Submitted: Jul 29, 2009
By: 
Badlands Journal editorial board

Gov. Arnold Schwarzenegger used his line-item veto power Tuesday to kill a legislative compromise that would have cut the state's Williamson Act subvention to counties by 20 percent. The Hun axed it all, leaving a token $1,000 in the fund.

Reports are coming in from rural counties across the state:

"Fresno County will lose about $4.8 million in Williamson Act money ...Tulare County will lose about $3.4 million in Williamson Act money, officials said. Madera County Supervisor Frank Bigelow said his county will be out $1.3 million. 'We're either going to have to borrow the money ... or we're going to have to make cuts to police or libraries,' he said." -- Fresno Bee, July 29, 2009 (via CVSEN clipping service)

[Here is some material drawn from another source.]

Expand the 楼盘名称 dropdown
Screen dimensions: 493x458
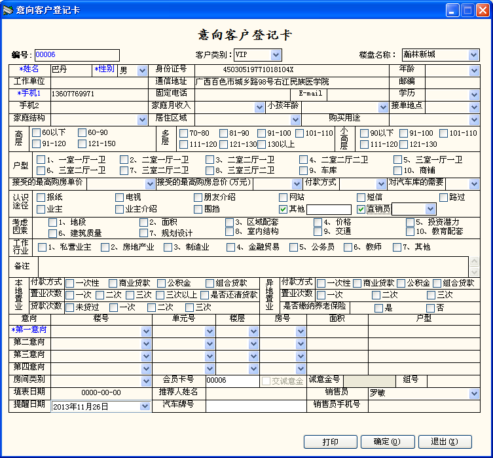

Tehama County to lose $800,000 -- Corning Observer, July 28, 2009

Eighth District Assemblywoman Mariko Yamada ... said the governor's "reduction in annual Williamson Act subventions to local governments for forgone property tax revenues, in effect, eliminates the Act and continues the assault on agriculture in California. Without this land protection program, California will likely lose more farmland to development -- something we will never be able to regain." -- Woodland Daily Democrat, July 29, 2009.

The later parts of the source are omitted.